[Stored data]
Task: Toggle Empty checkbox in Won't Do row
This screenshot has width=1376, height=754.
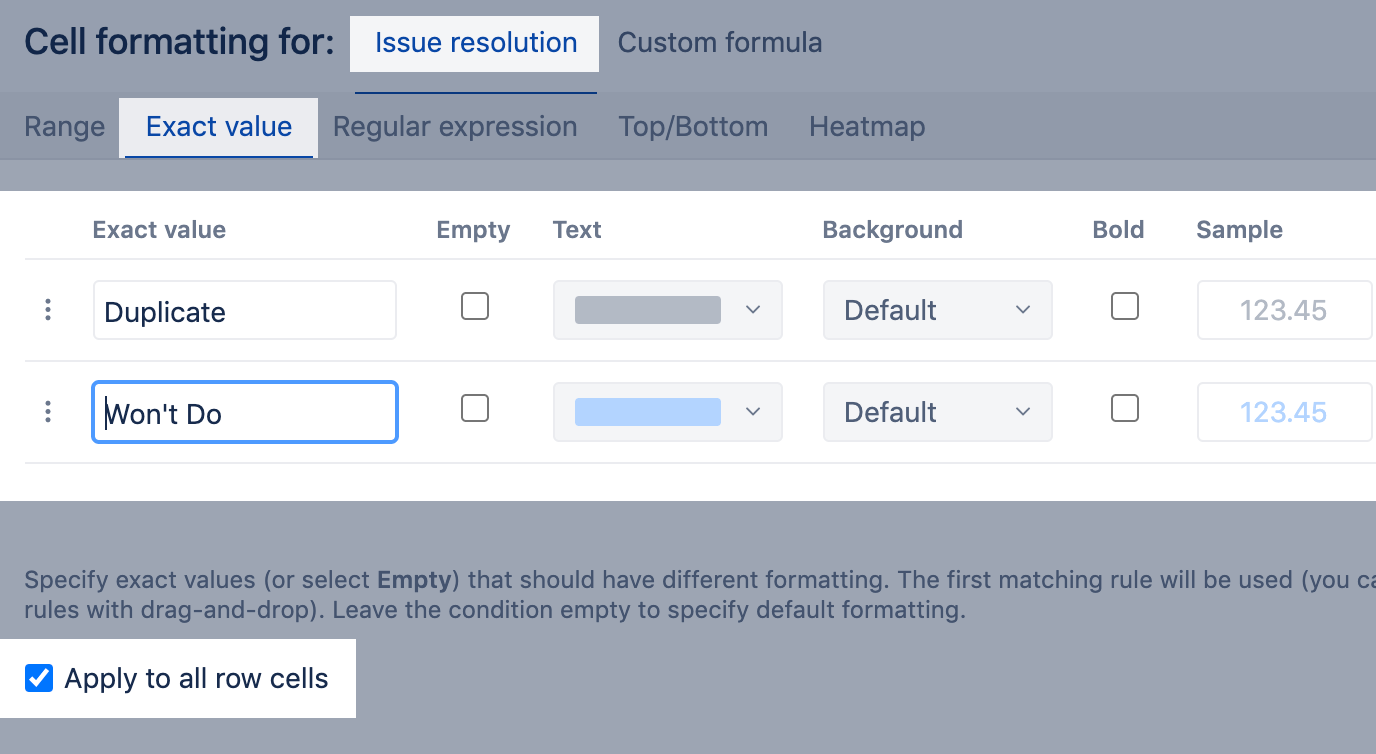Action: click(475, 408)
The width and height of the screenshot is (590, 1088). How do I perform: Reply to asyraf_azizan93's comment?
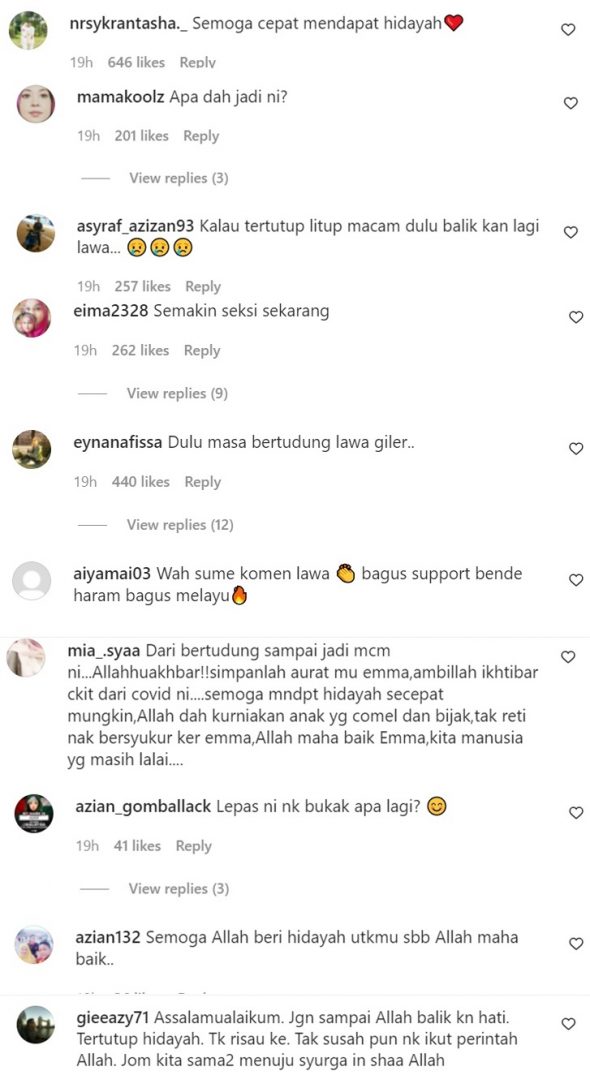[x=203, y=287]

WHAT IS EXPECTED: When you repeat the data, keep it exact and drop every picture.

OUTPUT FOR THIS EXERCISE:
Task: Toggle Empty checkbox in Won't Do row
This screenshot has width=1376, height=754.
Action: click(475, 408)
The width and height of the screenshot is (590, 1088). How do I perform: Reply to asyraf_azizan93's comment?
[x=203, y=287]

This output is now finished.